Potentially LLMs could be improved by ingesting more and more data, but that's an arms race they're destined to lose. People are already turning to Cloudflare and Anubis en masse to avoid being billed for training LLMs. If Altman and co. had to pay market rate for their training data nobody could afford to use these AI doodads.
> The existence of AI slop fundamentally breaks these assumptions. That is why we need enforced social norms around disclosure.
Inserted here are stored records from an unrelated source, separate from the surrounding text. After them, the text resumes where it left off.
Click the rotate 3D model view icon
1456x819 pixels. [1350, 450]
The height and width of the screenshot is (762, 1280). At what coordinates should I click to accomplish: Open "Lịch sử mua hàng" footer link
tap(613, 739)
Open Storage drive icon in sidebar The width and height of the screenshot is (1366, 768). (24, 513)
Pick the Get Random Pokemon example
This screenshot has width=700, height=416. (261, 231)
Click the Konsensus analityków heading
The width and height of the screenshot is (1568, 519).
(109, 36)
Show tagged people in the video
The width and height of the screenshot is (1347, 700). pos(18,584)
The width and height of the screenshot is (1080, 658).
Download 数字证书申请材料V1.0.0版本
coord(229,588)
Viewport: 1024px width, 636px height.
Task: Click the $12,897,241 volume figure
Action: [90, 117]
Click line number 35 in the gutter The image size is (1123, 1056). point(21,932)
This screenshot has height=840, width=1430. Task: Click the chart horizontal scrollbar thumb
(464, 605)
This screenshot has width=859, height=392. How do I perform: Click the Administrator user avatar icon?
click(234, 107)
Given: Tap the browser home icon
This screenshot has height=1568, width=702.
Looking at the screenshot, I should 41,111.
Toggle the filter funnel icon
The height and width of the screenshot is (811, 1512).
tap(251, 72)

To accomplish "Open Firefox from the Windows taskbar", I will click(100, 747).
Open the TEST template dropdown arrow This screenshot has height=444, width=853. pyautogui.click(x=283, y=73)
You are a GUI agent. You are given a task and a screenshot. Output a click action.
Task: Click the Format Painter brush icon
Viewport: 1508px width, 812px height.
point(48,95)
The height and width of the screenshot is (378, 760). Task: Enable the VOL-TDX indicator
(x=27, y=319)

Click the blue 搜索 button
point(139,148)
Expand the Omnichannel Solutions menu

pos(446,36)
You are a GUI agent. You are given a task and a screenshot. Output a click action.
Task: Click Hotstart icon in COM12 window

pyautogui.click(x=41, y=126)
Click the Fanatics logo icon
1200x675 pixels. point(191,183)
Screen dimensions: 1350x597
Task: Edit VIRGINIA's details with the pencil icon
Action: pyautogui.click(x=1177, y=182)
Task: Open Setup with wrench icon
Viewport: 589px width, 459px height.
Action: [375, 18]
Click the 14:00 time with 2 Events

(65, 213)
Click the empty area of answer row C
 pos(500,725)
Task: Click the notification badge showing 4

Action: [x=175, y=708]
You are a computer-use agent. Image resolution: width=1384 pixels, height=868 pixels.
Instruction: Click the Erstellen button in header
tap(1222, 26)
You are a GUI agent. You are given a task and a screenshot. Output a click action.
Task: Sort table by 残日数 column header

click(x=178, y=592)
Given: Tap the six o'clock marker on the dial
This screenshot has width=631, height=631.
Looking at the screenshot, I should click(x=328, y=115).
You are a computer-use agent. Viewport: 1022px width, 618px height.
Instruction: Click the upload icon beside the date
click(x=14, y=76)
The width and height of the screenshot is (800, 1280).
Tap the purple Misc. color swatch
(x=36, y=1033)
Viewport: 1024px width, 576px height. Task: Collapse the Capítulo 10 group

Exactly! The code used double as "proof of work". Well-formed language used to double as "proof of thinking". And that's what AI breaks: it speaks, but doesn't think. And my core point is that language that does not originate from well-reasoned human effort (i.e., from either writing the language directly, or from writing such code manually that generates the language deterministically, and for known reasons/intents), does not deserve human attention. Even if the "observable behavior" of such language (when executed as code) looks "alright".
And because I further think that no code should be accepted without human review (which excludes both not reviewing AI-generated code at all and having some other AI review the AI-generated code), I conclude that AI-generated code can never be accepted.
This is the core problem with AI that makes so many people upset. In the old days, if you get a substantial submission, you know a substantial amount of effort went into it. You know that someone at some point had a mental model of what the submission was. Even if they didn't translate that perfectly, you can still try to figure out what they meant and we're thinking. You know the submitter put forth significant effort. That is a real signal that they are both willing and able to do so to address going forward to address issues you raise.
The existence of AI slop fundamentally breaks these assumptions. That is why we need enforced social norms around disclosure.